On her resources page Friedman includes information on editing and coaching, copyediting and proofreading, book design and production, marketing and publicity, photo editing, agent and publisher research—you name it, she’s found it.

She also periodically puts out a useful newsletter called Electric Speed. I’ve found that every issue has relevant links, products and other information related to writing and to the continually evolving state of publishing. This link includes an archive and a sign-up option at the bottom if you’d like to receive the newsletter.

Independent Book Publishers Association

The IBPA has created several resources for independent publishers and self-published authors, including their standards checklist. They created this to help level the playing field for independent publishers and for self-published authors “by offering a structured means by which to ensure that books be judged on merit and quality rather than on the business model used to produce them or the size of the publisher.”

Their industry standards checklist page also has links to downloadable examples and other resources related to book covers, interior spreads, and copyright pages.

California Lawyers for the Arts

If you’re in California, this organization has extremely helpful information, including several topics they’ve uploaded on YouTube and workshops across the state that you can attend. Topics include copyright issues and contracts. If you aren’t in California, the information may still be applicable, but you’ll need to check with your local American Bar Association office or Arts organizations.

Where do those commas go?

We all have pet peeves and opinions about punctuation and language usage. However, when we’re writing for publication, we have to let go of all of that.

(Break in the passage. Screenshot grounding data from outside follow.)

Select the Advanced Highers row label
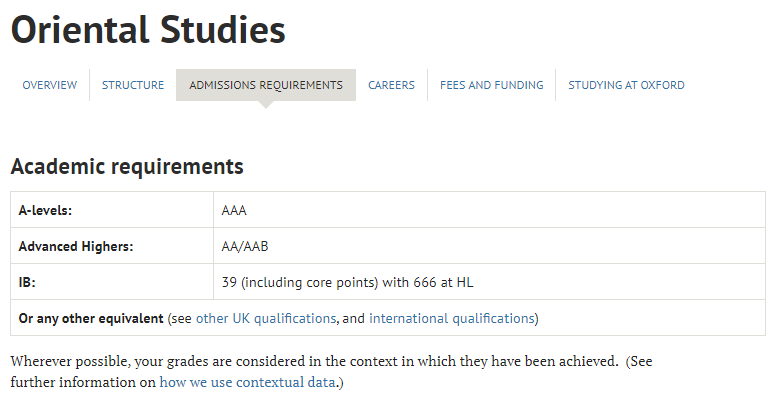Viewport: 781px width, 399px height. click(76, 246)
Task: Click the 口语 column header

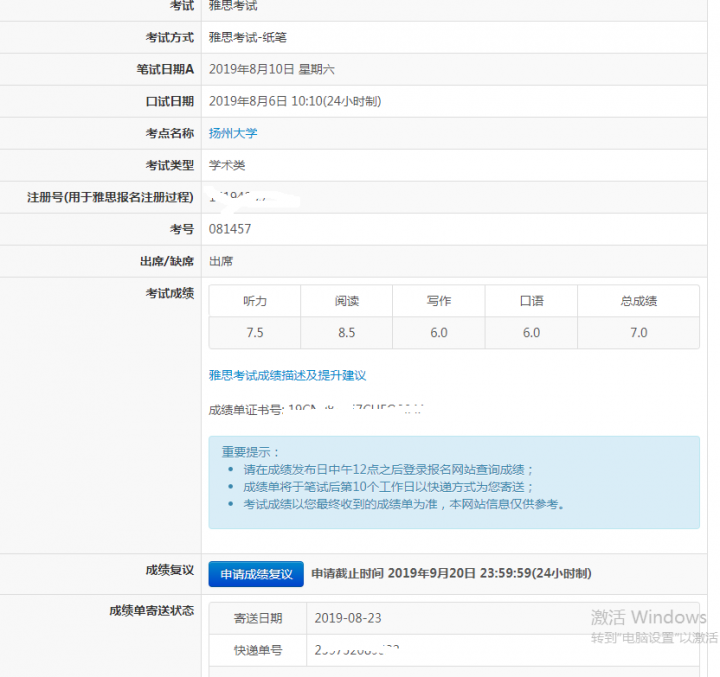Action: click(530, 301)
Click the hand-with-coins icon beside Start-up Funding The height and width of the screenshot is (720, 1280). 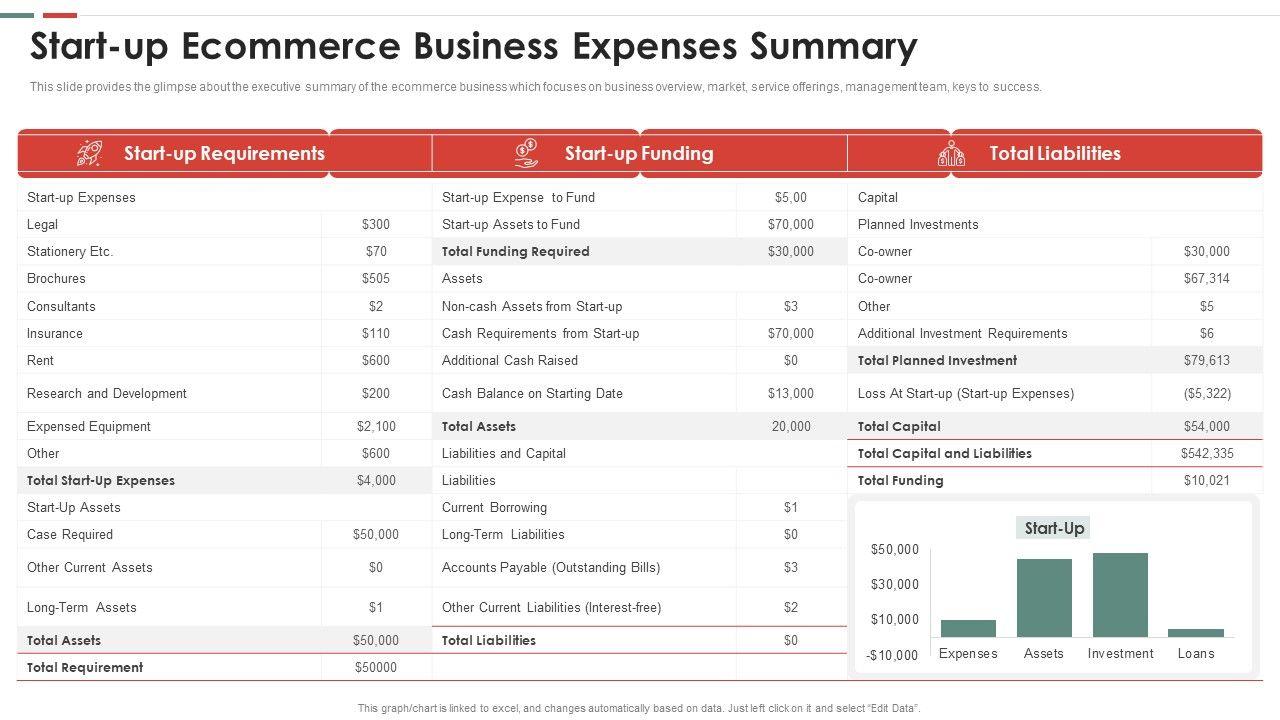pyautogui.click(x=526, y=153)
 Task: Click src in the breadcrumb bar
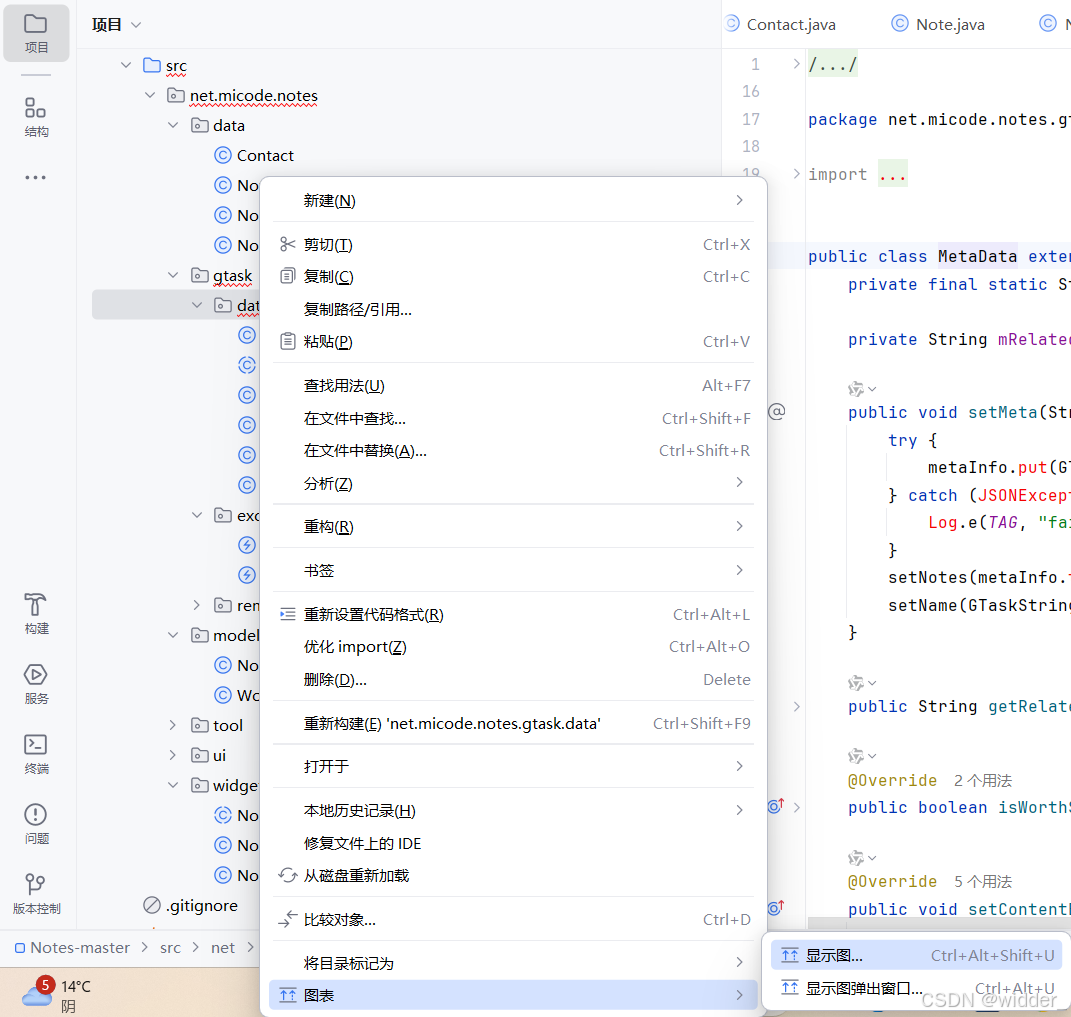pyautogui.click(x=170, y=947)
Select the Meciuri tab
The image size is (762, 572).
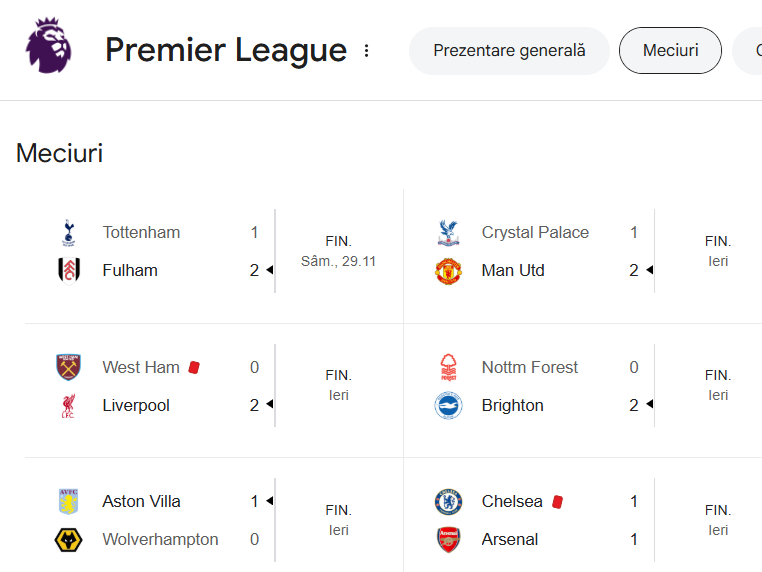pyautogui.click(x=670, y=51)
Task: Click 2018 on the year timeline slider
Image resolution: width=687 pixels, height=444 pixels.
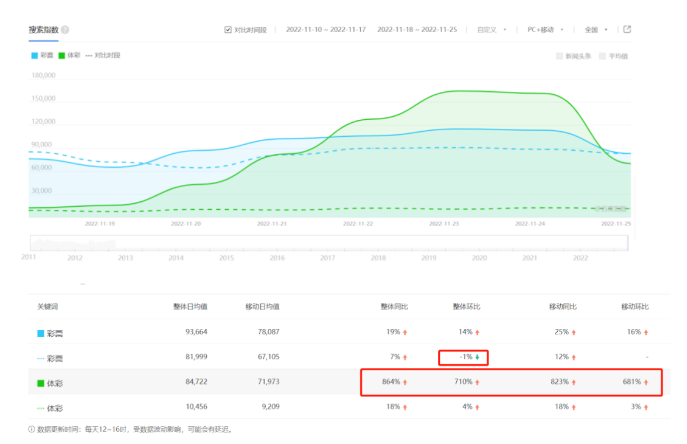Action: [x=377, y=258]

The website, magazine, newspaper, or company we’re writing for will have selected a style guide, and some publications and companies create their own. We have to follow their style guide and make sure our work matches their requirements.

Another thing to consider is the country you hope to or have contracted to publish in, because there are different usage and style guides for Canada, the U.K. and Australia, just as examples.

The following are U.S. style guides.

For journalism the standard is the AP Associated Press Stylebook but some publications have their own unique style and guides.

In book publishing the bible is the Chicago Manual of Style, and the current edition is the 16th.

The ModernLanguage Association (MLA) maintains a style guide for students.

Individual specialties and fields have associations that create specific style guides, for example the AMA, APA, and APSA (American Political Science Association).

For legal texts, the guide is The Blue Book: A Uniform System of Citation and the current edition is the 20th.

Just remember, every piece of writing that’s published has to conform to a style guide, and it’s important to know which guide your work is expected to follow.